'Hyperpolarisation' in magnetic resonance (NMR and MRI) is a way to dramatically increase the detectability of nuclei, in some cases generating signals that are 4-5 orders of magnitude stronger than conventional measurements. This technique allows the detection of trace or transient intermediates, decreases scanning time, enhances diagnostic tools in a clinical context, and unlocks greater versatility from benchtop NMR systems.
In this presentation, we will explore some of the chemical methods to generate, transfer, and store hyperpolarised states in a range of organic molecules of interest, focusing on the central role of organic synthesis and mechanism, molecular design, and catalysis.
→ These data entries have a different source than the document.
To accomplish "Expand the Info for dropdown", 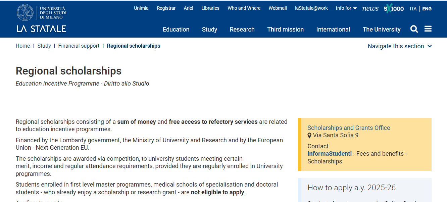I will point(346,8).
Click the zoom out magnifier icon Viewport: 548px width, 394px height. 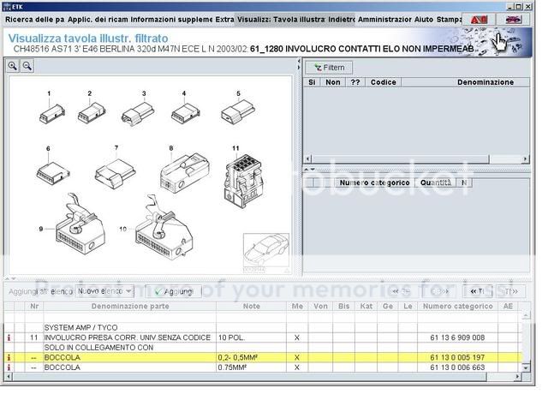coord(27,66)

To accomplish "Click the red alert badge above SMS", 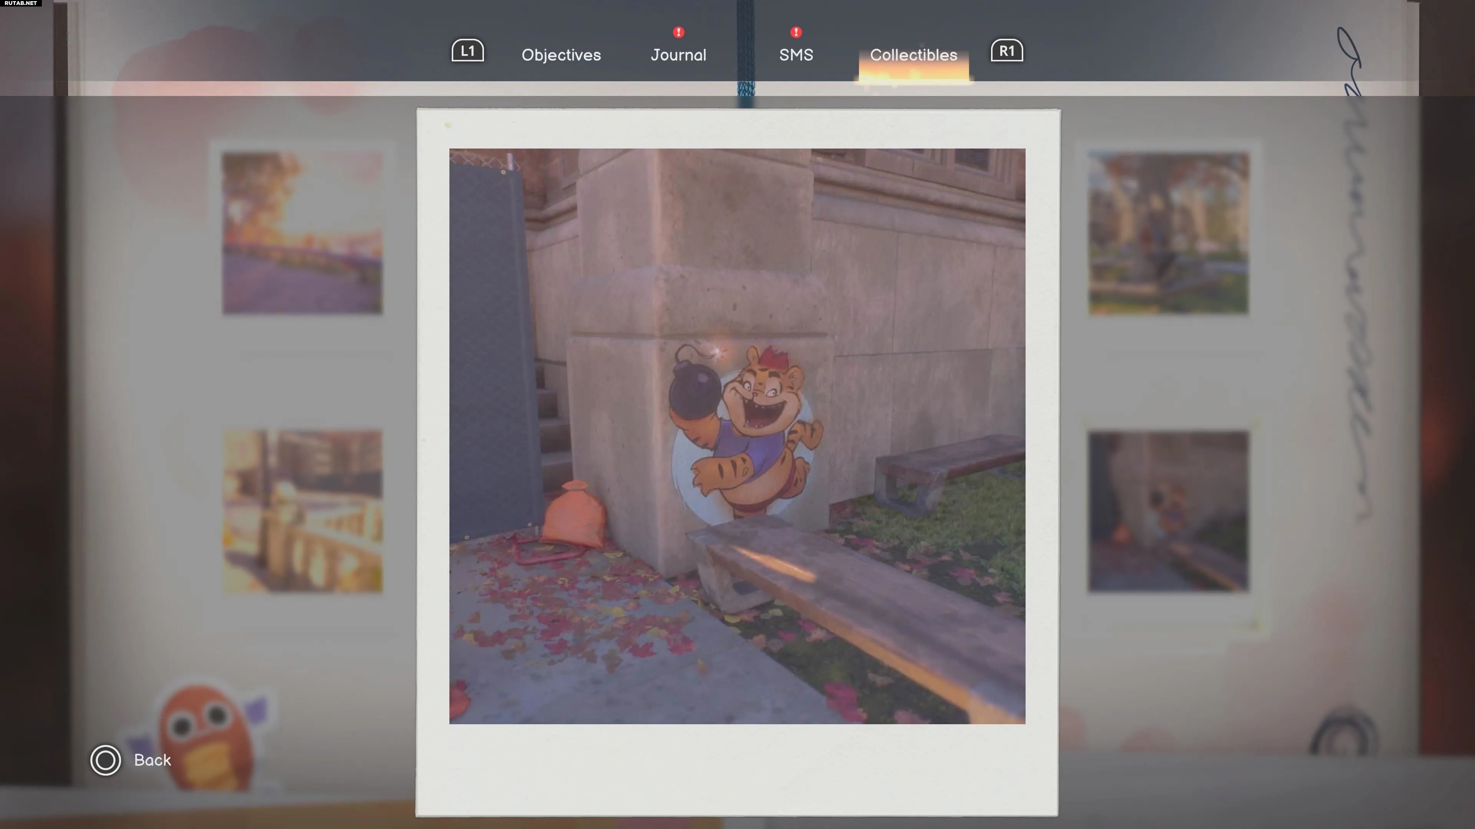I will coord(796,32).
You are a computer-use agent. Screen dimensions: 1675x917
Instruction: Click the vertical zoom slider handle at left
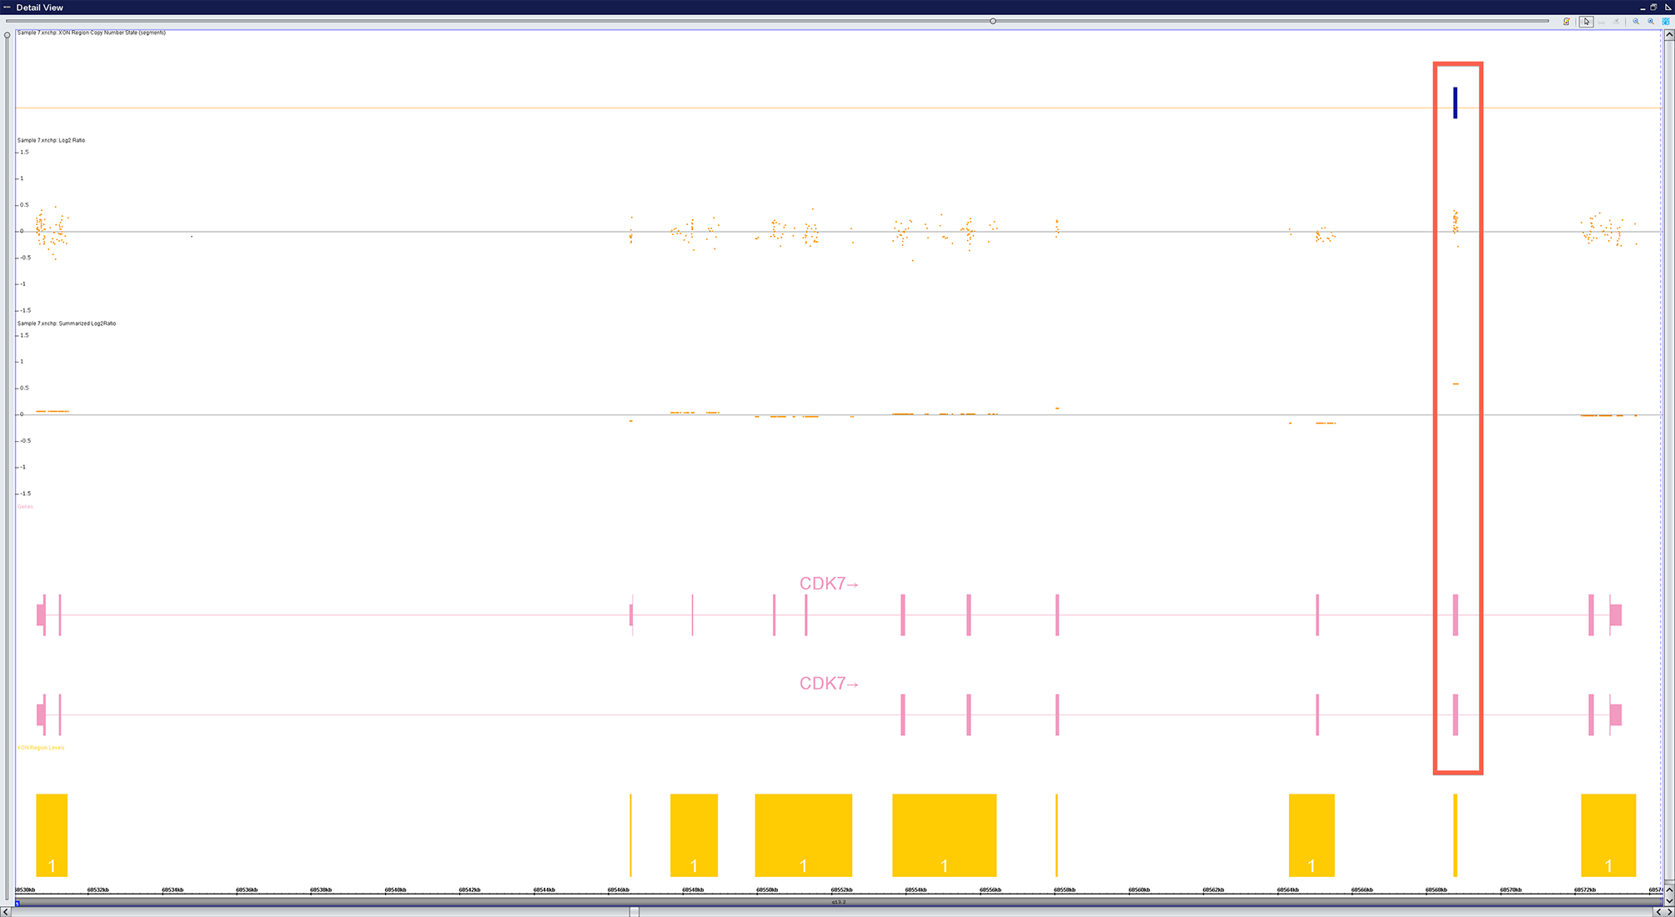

To generate hyperpolarisation, the nuclear singlet spin isomer of dihydrogen known as para-hydrogen (p-H2) can be used as the 'source' of the enhanced NMR signal. The nuclear symmetry of p-H2 must be broken to unlock this latent signal, for instance through addition to a transition metal complex. The hyperpolarised state can subsequently be transferred to an unsaturated target compound (hydrogenation), to another molecule bound to the transition metal complex (ligand exchange), or through labile functional groups (proton exchange). Once delivered to the target molecule, the lifetime of the hyperpolarised state is limited by nuclear relaxation pathways, so use of longer-lived heteronuclei (13C, 15N), design of isolated 1H positions insulated from relaxation by 2H substitution, or molecules capable of producing 'long-lived singlet states' are all strategies to extend this lifetime, and can be accessed synthetically by selective incorporation of these stable isotopes. Interesting examples where p-H2 derived hyperpolarisation intersects with photochemistry and heterogeneous catalysis, the application of this technology, and prospects for enhancing benchtop NMR for reaction monitoring and portable spectroscopy, will be discussed.